_EXERCISE INSTRUCTIONS_. Reproduce every item below, renaming each occurrence of "GUI agent" to "interface agent" and leaving all other text unchanged.

Stored dataset items:
— begin —

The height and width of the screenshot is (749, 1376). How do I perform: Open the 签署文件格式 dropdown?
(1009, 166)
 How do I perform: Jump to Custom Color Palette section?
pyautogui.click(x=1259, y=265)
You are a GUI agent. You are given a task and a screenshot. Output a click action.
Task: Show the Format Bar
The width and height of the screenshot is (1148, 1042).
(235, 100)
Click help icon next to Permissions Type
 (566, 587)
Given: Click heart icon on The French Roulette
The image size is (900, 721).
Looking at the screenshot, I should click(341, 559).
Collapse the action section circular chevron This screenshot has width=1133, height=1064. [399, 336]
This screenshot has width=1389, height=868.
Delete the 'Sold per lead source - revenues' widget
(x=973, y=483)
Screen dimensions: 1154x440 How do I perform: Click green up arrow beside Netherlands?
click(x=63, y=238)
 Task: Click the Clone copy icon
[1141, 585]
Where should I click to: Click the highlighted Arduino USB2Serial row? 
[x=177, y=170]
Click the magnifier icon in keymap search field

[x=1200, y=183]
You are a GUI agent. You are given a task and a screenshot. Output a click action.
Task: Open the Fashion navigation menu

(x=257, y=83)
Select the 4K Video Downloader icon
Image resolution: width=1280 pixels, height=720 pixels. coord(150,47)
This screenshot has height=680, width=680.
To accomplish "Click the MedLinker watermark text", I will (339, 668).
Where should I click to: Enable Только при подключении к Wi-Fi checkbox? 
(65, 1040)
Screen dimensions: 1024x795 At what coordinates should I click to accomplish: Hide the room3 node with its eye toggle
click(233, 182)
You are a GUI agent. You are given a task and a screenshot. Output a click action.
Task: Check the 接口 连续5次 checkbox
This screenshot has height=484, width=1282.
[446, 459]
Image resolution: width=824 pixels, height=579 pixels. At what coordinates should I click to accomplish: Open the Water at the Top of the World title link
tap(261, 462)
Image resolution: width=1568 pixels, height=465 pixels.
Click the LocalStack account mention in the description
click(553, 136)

— end —

_FULL OUTPUT_.
The height and width of the screenshot is (749, 1376). How do I perform: Open the 签署文件格式 dropdown?
(1009, 166)
 How do I perform: Jump to Custom Color Palette section?
pyautogui.click(x=1259, y=265)
You are a interface agent. You are given a task and a screenshot. Output a click action.
Task: Show the Format Bar
The width and height of the screenshot is (1148, 1042).
(235, 100)
Click help icon next to Permissions Type
 (566, 587)
Given: Click heart icon on The French Roulette
The image size is (900, 721).
Looking at the screenshot, I should click(341, 559).
Collapse the action section circular chevron This screenshot has width=1133, height=1064. [399, 336]
This screenshot has width=1389, height=868.
Delete the 'Sold per lead source - revenues' widget
(x=973, y=483)
Screen dimensions: 1154x440 How do I perform: Click green up arrow beside Netherlands?
click(x=63, y=238)
 Task: Click the Clone copy icon
[1141, 585]
Where should I click to: Click the highlighted Arduino USB2Serial row? 
[x=177, y=170]
Click the magnifier icon in keymap search field

[x=1200, y=183]
You are a interface agent. You are given a task and a screenshot. Output a click action.
Task: Open the Fashion navigation menu

(x=257, y=83)
Select the 4K Video Downloader icon
Image resolution: width=1280 pixels, height=720 pixels. coord(150,47)
This screenshot has height=680, width=680.
To accomplish "Click the MedLinker watermark text", I will (339, 668).
Where should I click to: Enable Только при подключении к Wi-Fi checkbox? 
(65, 1040)
Screen dimensions: 1024x795 At what coordinates should I click to accomplish: Hide the room3 node with its eye toggle
click(233, 182)
You are a interface agent. You are given a task and a screenshot. Output a click action.
Task: Check the 接口 连续5次 checkbox
This screenshot has height=484, width=1282.
[446, 459]
Image resolution: width=824 pixels, height=579 pixels. At what coordinates should I click to accomplish: Open the Water at the Top of the World title link
tap(261, 462)
Image resolution: width=1568 pixels, height=465 pixels.
Click the LocalStack account mention in the description
click(553, 136)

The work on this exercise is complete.